_Work instruction_
Both the line with "Click the 市场影响 subsection heading" and the line with "Viewport: 984px width, 639px height." in the records below must appear in the output, along with every line between them, exactly and with nothing added.

---------------

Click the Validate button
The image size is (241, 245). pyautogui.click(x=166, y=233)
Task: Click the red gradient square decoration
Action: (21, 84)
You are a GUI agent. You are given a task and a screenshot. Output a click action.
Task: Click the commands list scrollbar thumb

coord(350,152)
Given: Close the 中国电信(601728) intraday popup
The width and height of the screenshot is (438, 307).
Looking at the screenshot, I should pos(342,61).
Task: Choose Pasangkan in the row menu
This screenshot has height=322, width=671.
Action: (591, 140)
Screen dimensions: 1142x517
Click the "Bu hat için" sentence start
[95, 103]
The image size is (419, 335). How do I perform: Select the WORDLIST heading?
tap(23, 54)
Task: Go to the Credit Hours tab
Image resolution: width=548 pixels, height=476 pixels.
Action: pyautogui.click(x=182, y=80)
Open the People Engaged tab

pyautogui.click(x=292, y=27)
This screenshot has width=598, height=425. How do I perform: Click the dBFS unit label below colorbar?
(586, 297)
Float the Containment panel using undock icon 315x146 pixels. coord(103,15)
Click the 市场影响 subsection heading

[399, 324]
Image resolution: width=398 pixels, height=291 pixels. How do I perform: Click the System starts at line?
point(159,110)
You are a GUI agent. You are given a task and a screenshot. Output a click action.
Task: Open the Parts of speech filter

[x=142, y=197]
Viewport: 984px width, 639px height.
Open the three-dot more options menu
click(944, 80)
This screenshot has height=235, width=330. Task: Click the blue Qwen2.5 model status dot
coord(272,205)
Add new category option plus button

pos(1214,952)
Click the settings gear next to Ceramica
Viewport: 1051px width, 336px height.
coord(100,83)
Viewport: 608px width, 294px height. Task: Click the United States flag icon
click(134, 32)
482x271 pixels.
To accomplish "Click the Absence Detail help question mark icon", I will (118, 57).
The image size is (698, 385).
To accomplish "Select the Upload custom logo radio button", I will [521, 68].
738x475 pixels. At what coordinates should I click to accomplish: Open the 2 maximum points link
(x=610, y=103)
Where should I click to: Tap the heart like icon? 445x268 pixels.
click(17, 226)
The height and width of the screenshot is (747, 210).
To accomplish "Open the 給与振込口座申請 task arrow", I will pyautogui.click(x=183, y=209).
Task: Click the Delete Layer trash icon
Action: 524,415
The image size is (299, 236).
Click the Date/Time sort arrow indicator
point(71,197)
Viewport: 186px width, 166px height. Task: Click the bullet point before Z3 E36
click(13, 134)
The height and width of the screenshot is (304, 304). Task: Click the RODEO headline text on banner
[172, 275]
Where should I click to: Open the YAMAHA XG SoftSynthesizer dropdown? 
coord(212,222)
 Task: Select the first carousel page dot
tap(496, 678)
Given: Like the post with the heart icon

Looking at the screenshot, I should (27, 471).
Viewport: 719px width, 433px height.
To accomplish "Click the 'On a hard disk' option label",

---------------

_Exercise result_
Click the 市场影响 subsection heading

[399, 324]
Image resolution: width=398 pixels, height=291 pixels. How do I perform: Click the System starts at line?
point(159,110)
You are a GUI agent. You are given a task and a screenshot. Output a click action.
Task: Open the Parts of speech filter

[x=142, y=197]
Viewport: 984px width, 639px height.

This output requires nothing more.